So I'm working with time series data, forex data to be more precise. They are in the form of
<DATE> <OPEN> <HIGH> <LOW> <CLOSE>
2023.01.03 1.20782 1.20782 1.20775 1.20775
2023.01.03 1.20771 1.20771 1.20771 1.20771
2023.01.03 1.20739 1.20739 1.20739 1.20731
2023.01.03 1.20742 1.20742 1.20742 1.20742
2023.01.03 1.20736 1.20736 1.20736 1.20736
2023.01.03 1.20744 1.20744 1.20744 1.20744
2023.01.03 1.20762 1.20762 1.20762 1.20762
I need to add a new column 'target' of true and false values. When we take a row, we check up all the subsequent rows on the same day. If any of them has a high of 100 points more than the current row the target is put to true, but if while checking the subsequent row we find one that has a low of 10 points less than the current row the target is put to false.

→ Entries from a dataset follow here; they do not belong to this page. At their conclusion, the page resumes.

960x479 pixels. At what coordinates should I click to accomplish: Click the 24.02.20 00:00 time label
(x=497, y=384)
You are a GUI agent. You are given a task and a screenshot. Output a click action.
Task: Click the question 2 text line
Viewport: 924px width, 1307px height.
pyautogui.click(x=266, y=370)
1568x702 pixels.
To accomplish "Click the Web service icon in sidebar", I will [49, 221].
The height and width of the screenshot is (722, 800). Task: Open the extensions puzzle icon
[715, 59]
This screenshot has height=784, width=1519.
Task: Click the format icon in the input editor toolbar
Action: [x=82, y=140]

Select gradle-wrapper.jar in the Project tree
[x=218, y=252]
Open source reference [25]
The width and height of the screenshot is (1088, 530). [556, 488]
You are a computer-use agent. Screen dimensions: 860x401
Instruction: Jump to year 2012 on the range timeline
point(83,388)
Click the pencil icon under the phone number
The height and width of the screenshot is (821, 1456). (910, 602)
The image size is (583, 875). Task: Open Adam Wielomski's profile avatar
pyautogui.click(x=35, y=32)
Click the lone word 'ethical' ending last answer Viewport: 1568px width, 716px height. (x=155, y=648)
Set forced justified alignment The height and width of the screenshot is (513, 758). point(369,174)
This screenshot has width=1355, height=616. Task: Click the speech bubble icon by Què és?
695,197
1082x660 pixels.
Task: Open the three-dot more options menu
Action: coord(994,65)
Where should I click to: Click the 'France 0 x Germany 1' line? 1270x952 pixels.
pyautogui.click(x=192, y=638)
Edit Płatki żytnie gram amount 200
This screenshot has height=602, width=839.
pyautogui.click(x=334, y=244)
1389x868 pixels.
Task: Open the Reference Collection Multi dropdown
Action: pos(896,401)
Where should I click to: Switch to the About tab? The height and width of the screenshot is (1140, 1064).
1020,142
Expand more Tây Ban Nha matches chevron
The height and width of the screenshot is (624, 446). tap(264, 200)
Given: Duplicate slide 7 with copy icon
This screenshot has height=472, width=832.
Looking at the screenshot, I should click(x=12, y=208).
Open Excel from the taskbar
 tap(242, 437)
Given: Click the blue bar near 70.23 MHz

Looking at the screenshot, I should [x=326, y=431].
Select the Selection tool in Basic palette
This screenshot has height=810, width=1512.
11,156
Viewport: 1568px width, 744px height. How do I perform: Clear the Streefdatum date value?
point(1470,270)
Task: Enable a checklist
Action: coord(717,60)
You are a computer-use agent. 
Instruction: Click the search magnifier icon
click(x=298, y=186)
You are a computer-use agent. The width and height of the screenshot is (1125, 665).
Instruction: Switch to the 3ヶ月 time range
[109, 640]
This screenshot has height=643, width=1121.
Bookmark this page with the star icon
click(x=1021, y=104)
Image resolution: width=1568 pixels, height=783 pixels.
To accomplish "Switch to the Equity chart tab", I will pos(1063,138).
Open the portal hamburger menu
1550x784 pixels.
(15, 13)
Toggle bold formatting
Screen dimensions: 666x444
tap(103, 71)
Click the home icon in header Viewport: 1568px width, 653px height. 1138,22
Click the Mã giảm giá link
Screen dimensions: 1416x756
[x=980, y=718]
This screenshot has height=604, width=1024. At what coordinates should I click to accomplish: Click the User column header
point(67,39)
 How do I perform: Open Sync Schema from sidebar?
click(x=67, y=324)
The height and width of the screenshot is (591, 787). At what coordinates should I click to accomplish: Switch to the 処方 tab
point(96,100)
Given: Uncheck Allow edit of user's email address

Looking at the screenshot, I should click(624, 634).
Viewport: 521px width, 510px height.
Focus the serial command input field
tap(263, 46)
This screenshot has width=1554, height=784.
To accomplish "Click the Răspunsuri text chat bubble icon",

My solution to the problem is to iterate over all the rows saving them in a list as open trade and while iterating comparing the rows in the list of trade with the current row to check if the trade end with a stop loss or a take profit. Here is my code :
def add_target_data(df):
new_df = df.copy()
new_df['target'] = False
grouped = new_df.groupby('date')
print("Number of days", len(grouped.groups))
for _date, day in grouped:
#print('Day:', _date)
trades = []
update_indices = []
for index, row in day.iterrows():
# trades = [_trade for _trade in trades if _trade['stop_loss'] < row['low']]
for trade in trades:
if trade['stop_loss'] >= row['low']:
trades.remove(trade)
elif trade['take_profit'] <= row['high']:
#data.loc[trade['index'], 'target'] = True
update_indices.append(trade['index'])
trades.remove(trade)
else:
pass
trade = {
'index': index,
'stop_loss': row['close'] - 0.0001,
'take_profit': row['close'] + 0.001
}
trades.append(trade)
new_df.loc[update_indices, 'target'] = True
return new_df
After running this code on a data frame of about 100000 rows, here is what we should get :
date open high low close target
index
2023-01-02 08:41:00 2023-01-02 1.20672 1.20673 1.20667 1.20667 False
2023-01-02 08:44:00 2023-01-02 1.20665 1.20667 1.20664 1.20667 True
2023-01-02 08:46:00 2023-01-02 1.20665 1.20666 1.20665 1.20666 False
2023-01-02 09:06:00 2023-01-02 1.20627 1.20635 1.20627 1.20635 False
2023-01-02 09:08:00 2023-01-02 1.20637 1.20638 1.20629 1.20633 True
... ... ... ... ... ... ...
2023-04-11 16:42:00 2023-04-11 1.24262 1.24267 1.24240 1.24240 True
2023-04-11 16:45:00 2023-04-11 1.24276 1.24283 1.24257 1.24271 False
2023-04-11 16:46:00 2023-04-11 1.24272 1.24282 1.24264 1.24278 False
2023-04-11 16:58:00 2023-04-11 1.24295 1.24302 1.24285 1.24289 False
2023-04-11 17:46:00 2023-04-11 1.24308 1.24308 1.24253 1.24258 True
(please this sample is just an example, in reality the rows that get a target value of true constitute only about 10% of the entire data frame)
This solution, works fine but when the data reaches few millions rows it becomes a pain to run. Does anybody knows how to do it faster and more efficiently?